何であたしが我儘なのよ、もともとはあたしたちが家族だったじゃない。あの女が後から入り込んできたんっじゃないの、意味不明。もう疲れたから電話切る。お父さんたちに余計な事言わないでよ、じゃあまた。‥何よ、電話切るなって。沖縄の民宿?あの女の親戚があるから住み込みで働け?冗談でしょ、中居さんなんて無理。従業員募集中って言われても…家に帰ってもニートはまずいって、分かってる、すぐ働くつもり、というか働きたいんだ。こんな死んだような生活で一生終わるくらいなら早く死にたい。
死んだと思って生き直せ、って、そうだね。堂々巡りの会話だね…人生みたいだね、あの世とこの世をグルグル…
兄ちゃんと話できてよかった。おやすみなさい。
永遠にさよなら。
『千鶴は天国に旅立った。発作的か計画的かは不明、遺書すら残されていなかった。最後の兄との会話が唯一の遺書替わりだったかもしれない。永遠にさよなら、はいつものジョークだと思った。昔、自宅で家族三人で住んでた時は、彼女は父や兄に、お休みなさいの代わりに永遠にさよなら、と挨拶してから寝入る習慣だったから。彼女は絶望が染みついた回し車から、ついに逃れることは出来なかった。

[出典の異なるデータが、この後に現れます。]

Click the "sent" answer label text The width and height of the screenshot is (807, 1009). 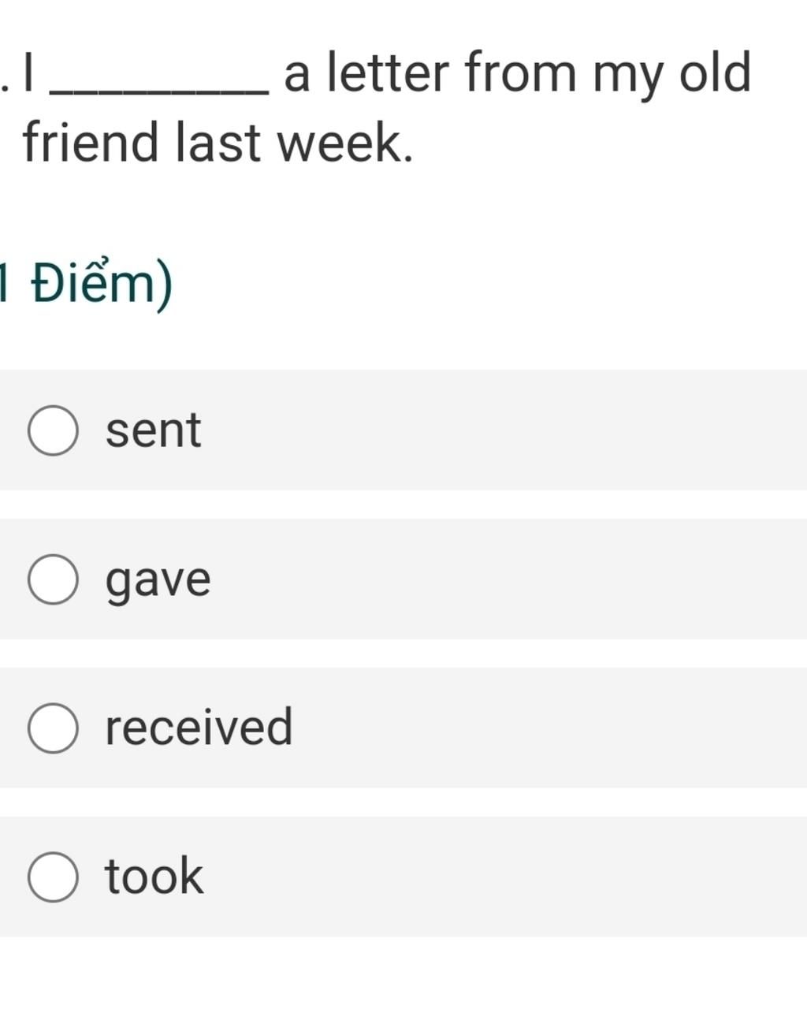[x=154, y=430]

千鶴と連絡が取れないのを案じたDV男が帰宅して、ドアノブに紐をかけて自ら首を絞めた遺体を見つけた。彼の家庭環境もまた父親と二人暮らしで幼い頃からDVをあたりまえのように受け、加えて慢性的な貧困。それらは連鎖している。
千鶴は結局どこに逃げてもDV男と離れられない事を知っていた。というより死ぬほど嫌いな男から逃げた後はそれでも好きな男を待っていた、矛盾するようだが。ほかの誰も相手にしてくれないから。それはDV男も同じかもしれない。絶望がまとわりつく自分を嫌悪して死への願望は募っていくばかり。。生きていても死んでも地獄。サドマゾの、傷つけ傷つけられることでしか関わりあえない人間関係。
もしかしたらDV男とはこの世で二人ぼっちのソウル家族。彼女にとって正論や常識でがんじがらめになっている人間の諭しは雑音、彼らは安全地帯で説教している他人で単に傍観者に過ぎなかった。傷跡が彼らの生きている証。そして二人の廻りの人達も皆それぞれに心の闇を抱えているのだろう…千鶴の父親や義母、そして兄。DV男の父親や駆け落ちした母親、出奔したという兄弟も第二の人生を手探りで必死に生きている。
第二の人生は百種百様だけど希望に向かって邁進したいものだ。だが絶望はいつでも人生の舞台隅で控えている、音もなく。